Windows 7 / Getting Started

---

Providing Help with Remote Control

In addition to the methods just described, another way to interact with user sessions is to shadow them. Inevitably, every user, at one time or another, calls the Help desk to get assistance from the IT staff. And as helpful as staff can be, and as willing to describe their unfortunate circumstances as users can be, it is sometimes best to experience the problem to solve it efficiently. Windows Server 2008 R2 (like its predecessors) gives you the ability to observe the user session or even take control of the session so that you can act as the user and experience the difficulties a user has. Hopefully, this experience provides a clearer picture of the situation and leads to a speedy resolution of the Help desk ticket.

You can control Remote Control settings from three locations.

• Group Policy: Used to specify Remote Control settings for all RD Session Host servers in a farm
• Remote Desktop Session Host Configuration: Used to specify Remote Control settings on a per-server basis
• Active Directory Users And Computers: Used to specify Remote Control settings on a per-user basis

The ability to control or shadow a user's session remotely is enabled by default on the Remote Control tab of each user's account Properties dialog box.

NOTE: Even though Remote Control is enabled by default in domain user account properties, these settings are used only when you use Remote Desktop Session Host Configuration (instead of Group Policy) to stipulate Remote Control settings, and only when Remote Desktop Session Host Configuration is set to Use Remote Control With Default User Settings. You will look at Remote Desktop Session Host Configuration Remote Control settings later in this section.

If you do not want to be able to view or interact with sessions opened by the user, clear the Enable Remote Control check box.

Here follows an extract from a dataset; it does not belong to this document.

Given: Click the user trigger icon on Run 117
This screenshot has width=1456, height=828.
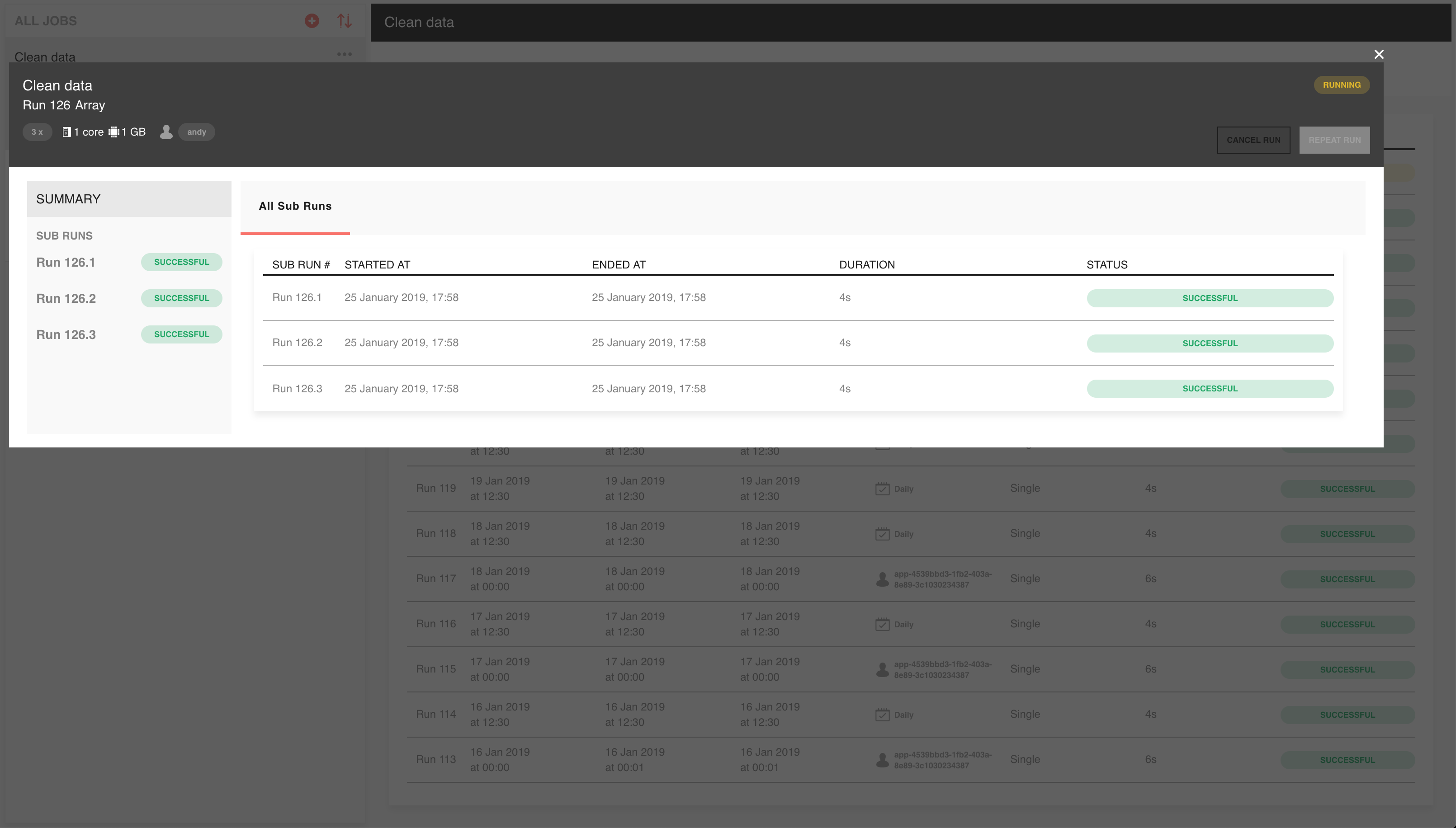Looking at the screenshot, I should 882,579.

By default, the user's permission is required for an administrator to interact with the user's session. When you invoke remote control of a user session, the user receives a prompt that he or she grant you permission to control the session. If the user clicks No or doesn't respond, the person requesting remote control will see a message that access is denied.

Not everyone wants users to be aware that their sessions are being shadowed; some companies use this feature for auditing the work habits of their employees. If Require User's Permission is not enabled, then you can gain remote control (for viewing or interacting, depending on the level of control option selected) of the user session without her knowledge or permission.

When you attach to the session in these circumstances, the user sees nothing and is not aware of your presence unless you interact with the session in some way.

CAUTION: If you decide to interact with user sessions without user knowledge or permission, check with your company's legal and human resources (HR) departments first, to make sure that the company is legally protected and that HR policies reflect this need.

By default, administrators have full control of the user session. This means you can manipulate the session (use the keyboard and mouse, and so on) as if you are the user. This level of control can be changed to allow only observation by selecting the option View The User's Session. At this level, you can observe the user's session, but you cannot control it in any way. Remote Control settings can also be set using RD Session Host Configuration on each server or by using Group Policy. Group Policy settings take precedence over RD Session Host Configuration settings.